Five Species to Look for on the Trails in June

June 10, 2024

Whether you’re taking a leisurely walk or grinding the dirt on a mountain bike, there’s plenty to explore on the seven-plus miles of trails on and around the Tides Inn property. If you’re out and about in June, you’re likely to see these five species: 

Box Turtles

These cute reptiles have dome-shaped upper shells and are only about five- to  six-inches long. They generally have brown shells with yellow markings (though their  appearance can vary). They live entirely on land. “They’re terrestrial turtles,” explains  resident horticulturist Matt Little. “They have a very small home range. They only live on  about one or two acres of land their entire lives.” But that lifespan can extend up to 20  years. The turtles are most active in late spring and early summer before the heat really lands.  

See them: Your best chance of catching a glimpse is along the Forest Trail and in the meadows and vegetable garden. If you’re lucky, you’ll catch one strolling across the front lawn!  


The Tides Inn sits in a migratory path, meaning lots of birds make their way through the  area depending on the time of year. (Little counted more than 55 species over the last  year!) Around this time of year, young bluebirds begin emerging from their nests, which  can be found in the on-site vineyard and the birdhouses in the vegetable garden. Little  says the animals are particularly helpful when it comes to eating pests that disturb the  garden.  

See them: During his Garden and Birdwatching tours, Little takes guests to check on the nests and count the babies.  


Bambi is alive and well in Eastern forests. Deer regularly wander through the Tides  Inn property. Though they’re year-round residents, spring is the best time of year to view fawns.  

See them: Hang out near the vegetable garden. These rascals like to try and nibble  on Little’s plantings.  

Honey Bees

National Honey Bee Day may not take place until August, but we celebrate this critical pollinator all year long. We host a number of hives on property, and the main honey harvest occurs in May or June, once the weather gets above 60 degrees.   

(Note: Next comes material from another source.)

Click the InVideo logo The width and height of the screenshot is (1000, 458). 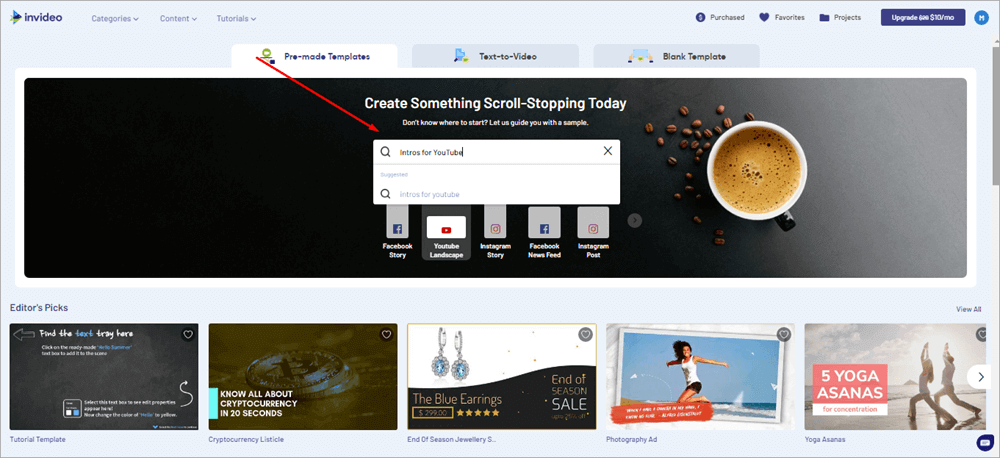(37, 17)
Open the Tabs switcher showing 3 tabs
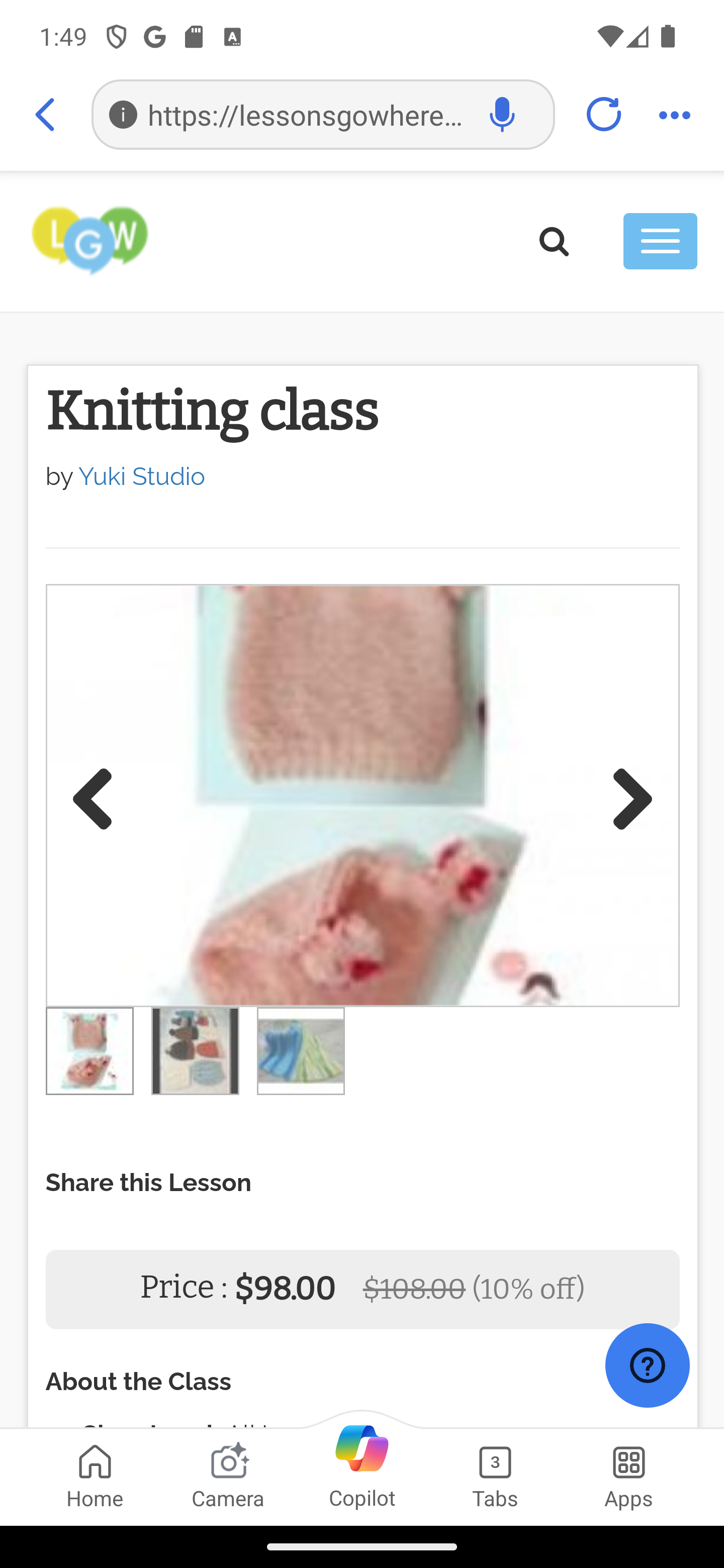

See them: Our pollinator garden is in full bloom, so you can hear them buzzing as you walk through the front doors. The Bee Meadow, reachable via the Forest Trail, is an obvious hot spot. Get up-close to the creatures during our Little-led Beehive Experience.  

Mountain Laurel

An evergreen shrub, mountain laurel is most beautiful—and easiest to identify–in May and June when it blooms with fragrant clusters of white and pink flowers.  

See it: Walk or bike along the Forest Trail. A grove of mountain laurel lines the route. At  one point, you’ll likely have to duck under an arch of laurel limbs that like to grow over  the walking path.